Rewrite the listing, starting with its first line and going on through the line with "Looking at the screenshot, I should click(1178, 607).", so that "Choose" stands wherever "Select" appears and nothing else changes.

+-------+

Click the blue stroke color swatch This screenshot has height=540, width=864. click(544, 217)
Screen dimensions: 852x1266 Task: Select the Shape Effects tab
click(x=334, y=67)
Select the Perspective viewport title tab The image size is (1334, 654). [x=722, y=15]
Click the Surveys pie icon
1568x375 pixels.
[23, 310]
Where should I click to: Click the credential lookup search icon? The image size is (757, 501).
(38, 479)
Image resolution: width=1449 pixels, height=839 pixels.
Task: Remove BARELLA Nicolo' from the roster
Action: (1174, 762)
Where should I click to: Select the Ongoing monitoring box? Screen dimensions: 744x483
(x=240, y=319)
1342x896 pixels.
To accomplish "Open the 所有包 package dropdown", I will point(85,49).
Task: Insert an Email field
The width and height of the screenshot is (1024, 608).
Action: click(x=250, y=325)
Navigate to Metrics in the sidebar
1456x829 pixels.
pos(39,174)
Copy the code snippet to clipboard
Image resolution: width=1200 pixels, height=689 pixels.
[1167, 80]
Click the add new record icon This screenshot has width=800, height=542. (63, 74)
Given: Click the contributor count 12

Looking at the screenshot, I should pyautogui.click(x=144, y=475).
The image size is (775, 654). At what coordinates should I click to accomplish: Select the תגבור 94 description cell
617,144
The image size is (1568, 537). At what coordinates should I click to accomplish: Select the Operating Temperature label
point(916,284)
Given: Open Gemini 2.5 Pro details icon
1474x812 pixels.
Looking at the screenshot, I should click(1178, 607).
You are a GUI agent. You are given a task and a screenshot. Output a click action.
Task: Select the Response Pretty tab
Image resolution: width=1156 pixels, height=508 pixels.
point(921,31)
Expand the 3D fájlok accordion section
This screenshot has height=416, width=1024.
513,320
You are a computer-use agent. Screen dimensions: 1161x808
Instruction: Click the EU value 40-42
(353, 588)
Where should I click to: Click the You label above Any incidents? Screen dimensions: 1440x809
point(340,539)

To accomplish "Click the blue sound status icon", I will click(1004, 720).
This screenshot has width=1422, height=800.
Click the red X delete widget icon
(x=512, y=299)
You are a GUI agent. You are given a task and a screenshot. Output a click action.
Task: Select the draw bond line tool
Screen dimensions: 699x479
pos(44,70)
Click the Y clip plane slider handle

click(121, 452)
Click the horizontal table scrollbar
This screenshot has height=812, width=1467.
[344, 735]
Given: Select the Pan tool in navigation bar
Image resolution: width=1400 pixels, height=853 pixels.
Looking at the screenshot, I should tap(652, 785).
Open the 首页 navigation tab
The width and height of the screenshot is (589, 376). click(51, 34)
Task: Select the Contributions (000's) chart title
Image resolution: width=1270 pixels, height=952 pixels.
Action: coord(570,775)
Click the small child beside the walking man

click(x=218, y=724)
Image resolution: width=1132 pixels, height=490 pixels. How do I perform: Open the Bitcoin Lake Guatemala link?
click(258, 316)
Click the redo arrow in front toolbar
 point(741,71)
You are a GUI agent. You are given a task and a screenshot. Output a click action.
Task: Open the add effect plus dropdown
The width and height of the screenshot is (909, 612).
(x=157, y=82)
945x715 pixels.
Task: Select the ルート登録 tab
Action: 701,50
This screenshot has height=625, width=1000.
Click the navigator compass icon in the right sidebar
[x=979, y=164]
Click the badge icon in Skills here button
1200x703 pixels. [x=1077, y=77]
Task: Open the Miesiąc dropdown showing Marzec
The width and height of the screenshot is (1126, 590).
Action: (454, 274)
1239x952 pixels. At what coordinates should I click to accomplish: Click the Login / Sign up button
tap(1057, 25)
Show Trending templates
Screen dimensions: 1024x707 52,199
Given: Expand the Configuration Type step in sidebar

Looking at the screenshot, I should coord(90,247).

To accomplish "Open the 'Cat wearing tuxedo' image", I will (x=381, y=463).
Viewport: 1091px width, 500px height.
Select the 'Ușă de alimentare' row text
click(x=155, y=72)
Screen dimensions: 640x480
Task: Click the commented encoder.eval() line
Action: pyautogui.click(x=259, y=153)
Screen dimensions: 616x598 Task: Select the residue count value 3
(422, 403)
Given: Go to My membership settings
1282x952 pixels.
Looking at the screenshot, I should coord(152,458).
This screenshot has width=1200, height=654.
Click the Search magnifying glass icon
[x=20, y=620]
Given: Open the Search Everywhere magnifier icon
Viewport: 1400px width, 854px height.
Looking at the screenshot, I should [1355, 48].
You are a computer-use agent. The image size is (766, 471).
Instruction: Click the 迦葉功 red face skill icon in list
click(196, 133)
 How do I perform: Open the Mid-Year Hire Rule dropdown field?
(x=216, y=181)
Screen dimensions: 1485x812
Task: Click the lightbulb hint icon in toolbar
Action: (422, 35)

+-------+

▶ [TASK SOLUTION]
Click the blue stroke color swatch This screenshot has height=540, width=864. click(544, 217)
Screen dimensions: 852x1266 Task: Choose the Shape Effects tab
click(x=334, y=67)
Choose the Perspective viewport title tab The image size is (1334, 654). [x=722, y=15]
Click the Surveys pie icon
1568x375 pixels.
[23, 310]
Where should I click to: Click the credential lookup search icon? The image size is (757, 501).
(38, 479)
Image resolution: width=1449 pixels, height=839 pixels.
Task: Remove BARELLA Nicolo' from the roster
Action: (1174, 762)
Where should I click to: Choose the Ongoing monitoring box? Screen dimensions: 744x483
(x=240, y=319)
1342x896 pixels.
To accomplish "Open the 所有包 package dropdown", I will point(85,49).
Task: Insert an Email field
The width and height of the screenshot is (1024, 608).
Action: click(x=250, y=325)
Navigate to Metrics in the sidebar
1456x829 pixels.
pos(39,174)
Copy the code snippet to clipboard
Image resolution: width=1200 pixels, height=689 pixels.
[1167, 80]
Click the add new record icon This screenshot has width=800, height=542. (63, 74)
Given: Click the contributor count 12

Looking at the screenshot, I should pyautogui.click(x=144, y=475).
The image size is (775, 654). At what coordinates should I click to accomplish: Choose the תגבור 94 description cell
617,144
The image size is (1568, 537). At what coordinates should I click to accomplish: Choose the Operating Temperature label
point(916,284)
Given: Open Gemini 2.5 Pro details icon
1474x812 pixels.
Looking at the screenshot, I should click(1178, 607).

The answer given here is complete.